TASK DETAILS ▸
Report only the number of lines in the entries below that hold the word "magnifier".

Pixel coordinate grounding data
━━━━━━

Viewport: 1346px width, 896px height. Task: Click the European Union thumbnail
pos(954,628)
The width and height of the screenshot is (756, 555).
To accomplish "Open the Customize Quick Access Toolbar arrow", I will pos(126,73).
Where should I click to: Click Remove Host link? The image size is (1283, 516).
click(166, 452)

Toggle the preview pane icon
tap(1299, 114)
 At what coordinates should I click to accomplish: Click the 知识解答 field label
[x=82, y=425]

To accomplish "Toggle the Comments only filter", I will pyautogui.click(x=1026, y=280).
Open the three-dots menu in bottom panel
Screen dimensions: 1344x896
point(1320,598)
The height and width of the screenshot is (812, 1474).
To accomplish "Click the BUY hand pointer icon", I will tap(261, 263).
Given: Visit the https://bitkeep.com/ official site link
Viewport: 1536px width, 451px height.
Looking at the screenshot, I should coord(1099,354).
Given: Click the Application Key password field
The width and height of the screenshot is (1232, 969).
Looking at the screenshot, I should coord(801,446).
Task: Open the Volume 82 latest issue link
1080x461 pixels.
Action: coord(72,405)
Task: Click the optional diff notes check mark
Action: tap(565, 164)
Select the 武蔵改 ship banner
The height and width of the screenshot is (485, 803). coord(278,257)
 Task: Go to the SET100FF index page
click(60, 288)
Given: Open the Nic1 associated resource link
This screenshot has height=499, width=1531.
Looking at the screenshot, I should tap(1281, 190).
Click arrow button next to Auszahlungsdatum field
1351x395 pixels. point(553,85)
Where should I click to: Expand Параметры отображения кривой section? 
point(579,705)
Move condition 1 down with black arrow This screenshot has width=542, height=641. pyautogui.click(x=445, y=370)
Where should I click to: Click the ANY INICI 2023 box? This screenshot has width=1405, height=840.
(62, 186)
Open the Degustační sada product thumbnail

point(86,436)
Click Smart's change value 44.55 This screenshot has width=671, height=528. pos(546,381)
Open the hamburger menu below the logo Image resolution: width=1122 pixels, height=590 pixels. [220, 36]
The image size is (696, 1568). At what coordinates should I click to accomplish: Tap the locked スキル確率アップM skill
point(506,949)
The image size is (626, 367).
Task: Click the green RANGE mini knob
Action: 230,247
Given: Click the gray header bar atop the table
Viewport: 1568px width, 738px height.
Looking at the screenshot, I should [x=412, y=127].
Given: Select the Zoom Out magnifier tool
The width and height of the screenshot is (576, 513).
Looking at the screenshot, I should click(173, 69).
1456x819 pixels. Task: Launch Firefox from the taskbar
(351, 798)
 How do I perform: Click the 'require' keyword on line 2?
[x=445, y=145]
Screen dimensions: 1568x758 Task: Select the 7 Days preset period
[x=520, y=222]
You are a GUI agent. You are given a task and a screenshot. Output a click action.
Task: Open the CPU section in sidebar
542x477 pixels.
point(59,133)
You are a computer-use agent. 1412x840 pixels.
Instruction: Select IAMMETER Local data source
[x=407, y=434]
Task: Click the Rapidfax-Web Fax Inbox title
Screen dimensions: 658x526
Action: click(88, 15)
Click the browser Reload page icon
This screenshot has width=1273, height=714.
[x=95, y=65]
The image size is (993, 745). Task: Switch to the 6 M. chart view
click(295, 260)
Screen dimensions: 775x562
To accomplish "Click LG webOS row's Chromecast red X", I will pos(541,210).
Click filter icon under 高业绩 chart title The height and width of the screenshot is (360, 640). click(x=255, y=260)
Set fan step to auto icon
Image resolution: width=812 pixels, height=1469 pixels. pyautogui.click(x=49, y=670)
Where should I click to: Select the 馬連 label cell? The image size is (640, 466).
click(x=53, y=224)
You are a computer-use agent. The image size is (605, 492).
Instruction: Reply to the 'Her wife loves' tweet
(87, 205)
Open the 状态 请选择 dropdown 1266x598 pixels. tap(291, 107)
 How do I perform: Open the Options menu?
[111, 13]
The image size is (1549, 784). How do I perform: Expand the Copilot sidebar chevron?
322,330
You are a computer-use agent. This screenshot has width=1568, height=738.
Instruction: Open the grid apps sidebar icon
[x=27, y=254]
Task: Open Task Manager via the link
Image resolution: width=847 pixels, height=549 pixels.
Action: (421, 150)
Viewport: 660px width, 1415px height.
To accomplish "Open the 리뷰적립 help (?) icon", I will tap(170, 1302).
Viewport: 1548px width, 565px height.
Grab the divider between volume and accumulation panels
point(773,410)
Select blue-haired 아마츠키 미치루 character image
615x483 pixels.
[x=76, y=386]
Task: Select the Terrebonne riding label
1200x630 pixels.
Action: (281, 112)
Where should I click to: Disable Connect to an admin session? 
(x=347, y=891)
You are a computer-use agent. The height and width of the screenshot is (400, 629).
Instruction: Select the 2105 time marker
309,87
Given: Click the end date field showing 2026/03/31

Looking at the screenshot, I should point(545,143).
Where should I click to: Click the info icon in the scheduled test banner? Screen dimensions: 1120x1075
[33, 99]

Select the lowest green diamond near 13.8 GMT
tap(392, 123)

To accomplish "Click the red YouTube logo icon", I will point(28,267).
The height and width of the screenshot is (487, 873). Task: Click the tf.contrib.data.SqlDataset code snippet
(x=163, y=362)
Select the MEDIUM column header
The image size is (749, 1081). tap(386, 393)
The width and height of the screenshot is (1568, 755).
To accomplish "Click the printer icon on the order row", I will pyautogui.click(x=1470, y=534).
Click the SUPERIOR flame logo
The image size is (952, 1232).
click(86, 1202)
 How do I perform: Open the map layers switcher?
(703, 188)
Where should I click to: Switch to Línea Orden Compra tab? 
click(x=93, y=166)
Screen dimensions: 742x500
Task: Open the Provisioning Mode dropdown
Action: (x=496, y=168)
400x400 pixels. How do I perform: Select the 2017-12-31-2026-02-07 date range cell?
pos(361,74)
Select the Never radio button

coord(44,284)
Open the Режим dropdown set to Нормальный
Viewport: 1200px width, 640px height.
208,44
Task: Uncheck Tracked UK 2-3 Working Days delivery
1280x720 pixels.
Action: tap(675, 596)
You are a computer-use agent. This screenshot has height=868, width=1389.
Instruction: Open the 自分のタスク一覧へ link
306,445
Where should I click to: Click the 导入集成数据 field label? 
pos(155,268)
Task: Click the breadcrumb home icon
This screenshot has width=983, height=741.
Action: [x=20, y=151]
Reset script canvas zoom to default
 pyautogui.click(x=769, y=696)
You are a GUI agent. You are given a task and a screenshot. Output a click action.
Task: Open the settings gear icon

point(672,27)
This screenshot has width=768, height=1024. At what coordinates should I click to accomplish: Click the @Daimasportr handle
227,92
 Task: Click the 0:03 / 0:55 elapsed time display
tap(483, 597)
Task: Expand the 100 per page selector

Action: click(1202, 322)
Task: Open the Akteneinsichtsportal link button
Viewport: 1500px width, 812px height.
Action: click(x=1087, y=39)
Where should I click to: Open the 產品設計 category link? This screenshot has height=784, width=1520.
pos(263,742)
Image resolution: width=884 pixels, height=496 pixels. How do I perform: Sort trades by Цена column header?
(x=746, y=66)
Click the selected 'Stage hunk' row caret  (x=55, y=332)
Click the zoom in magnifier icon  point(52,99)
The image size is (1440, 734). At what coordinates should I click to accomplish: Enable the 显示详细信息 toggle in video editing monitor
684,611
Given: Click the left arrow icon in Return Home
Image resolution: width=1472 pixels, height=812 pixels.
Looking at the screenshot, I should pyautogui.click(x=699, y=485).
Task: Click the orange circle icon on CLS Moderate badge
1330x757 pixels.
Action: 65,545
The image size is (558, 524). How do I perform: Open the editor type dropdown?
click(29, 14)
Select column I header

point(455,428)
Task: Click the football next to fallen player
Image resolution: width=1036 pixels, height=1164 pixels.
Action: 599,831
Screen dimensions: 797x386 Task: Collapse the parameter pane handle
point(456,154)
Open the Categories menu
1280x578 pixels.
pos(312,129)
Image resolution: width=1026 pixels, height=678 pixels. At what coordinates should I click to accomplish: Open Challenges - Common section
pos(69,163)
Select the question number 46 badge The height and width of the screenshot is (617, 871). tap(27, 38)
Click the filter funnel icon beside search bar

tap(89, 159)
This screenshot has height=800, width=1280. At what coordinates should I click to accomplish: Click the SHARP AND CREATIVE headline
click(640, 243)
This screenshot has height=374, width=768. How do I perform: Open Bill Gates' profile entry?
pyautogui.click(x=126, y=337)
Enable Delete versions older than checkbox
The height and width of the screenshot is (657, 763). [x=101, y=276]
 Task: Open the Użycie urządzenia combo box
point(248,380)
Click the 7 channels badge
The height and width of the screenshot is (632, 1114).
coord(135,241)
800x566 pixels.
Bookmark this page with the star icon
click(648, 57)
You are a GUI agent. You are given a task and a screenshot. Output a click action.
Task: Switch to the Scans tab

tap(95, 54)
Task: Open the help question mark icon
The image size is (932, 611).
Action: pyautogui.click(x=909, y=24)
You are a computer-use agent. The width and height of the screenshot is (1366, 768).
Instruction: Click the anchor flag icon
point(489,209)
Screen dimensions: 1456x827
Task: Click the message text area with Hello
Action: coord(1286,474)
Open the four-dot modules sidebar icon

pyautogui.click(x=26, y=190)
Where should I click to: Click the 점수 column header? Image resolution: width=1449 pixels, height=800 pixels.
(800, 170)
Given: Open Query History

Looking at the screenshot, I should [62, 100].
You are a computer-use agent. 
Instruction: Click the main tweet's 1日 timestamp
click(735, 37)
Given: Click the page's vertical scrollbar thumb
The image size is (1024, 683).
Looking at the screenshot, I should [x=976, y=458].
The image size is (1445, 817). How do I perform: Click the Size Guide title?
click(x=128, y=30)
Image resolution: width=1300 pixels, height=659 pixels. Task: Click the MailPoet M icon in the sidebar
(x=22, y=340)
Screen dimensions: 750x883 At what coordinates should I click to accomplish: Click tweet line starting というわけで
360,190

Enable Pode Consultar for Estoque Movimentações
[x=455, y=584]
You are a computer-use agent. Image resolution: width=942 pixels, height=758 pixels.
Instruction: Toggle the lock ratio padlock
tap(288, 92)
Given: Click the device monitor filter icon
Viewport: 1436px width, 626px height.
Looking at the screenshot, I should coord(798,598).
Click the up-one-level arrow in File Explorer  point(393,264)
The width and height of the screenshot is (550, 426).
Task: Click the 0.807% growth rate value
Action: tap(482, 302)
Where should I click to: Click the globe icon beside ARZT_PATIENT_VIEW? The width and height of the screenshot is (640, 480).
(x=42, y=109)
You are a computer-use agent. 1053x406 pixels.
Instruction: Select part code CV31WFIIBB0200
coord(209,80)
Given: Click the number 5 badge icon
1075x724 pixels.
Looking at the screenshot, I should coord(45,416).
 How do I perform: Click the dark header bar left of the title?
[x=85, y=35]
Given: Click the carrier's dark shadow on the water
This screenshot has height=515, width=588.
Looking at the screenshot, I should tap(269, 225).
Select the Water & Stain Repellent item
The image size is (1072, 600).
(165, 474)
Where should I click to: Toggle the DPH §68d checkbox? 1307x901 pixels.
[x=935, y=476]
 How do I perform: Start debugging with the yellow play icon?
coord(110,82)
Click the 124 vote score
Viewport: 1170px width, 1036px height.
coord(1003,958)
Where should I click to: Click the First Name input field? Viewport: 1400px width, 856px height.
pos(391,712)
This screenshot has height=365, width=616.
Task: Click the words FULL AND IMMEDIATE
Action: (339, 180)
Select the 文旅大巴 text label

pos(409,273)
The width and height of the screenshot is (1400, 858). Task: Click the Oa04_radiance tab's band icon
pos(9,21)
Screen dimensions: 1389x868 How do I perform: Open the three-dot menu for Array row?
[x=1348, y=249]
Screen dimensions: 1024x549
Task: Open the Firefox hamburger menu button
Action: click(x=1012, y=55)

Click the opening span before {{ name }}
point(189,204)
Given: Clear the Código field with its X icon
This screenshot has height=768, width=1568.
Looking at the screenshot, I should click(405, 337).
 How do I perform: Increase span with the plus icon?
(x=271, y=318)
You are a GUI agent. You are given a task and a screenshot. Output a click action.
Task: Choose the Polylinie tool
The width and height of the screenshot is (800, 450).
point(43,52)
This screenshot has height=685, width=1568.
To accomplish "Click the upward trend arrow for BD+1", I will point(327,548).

━━━━━━

RESPONSE AREA ▸
2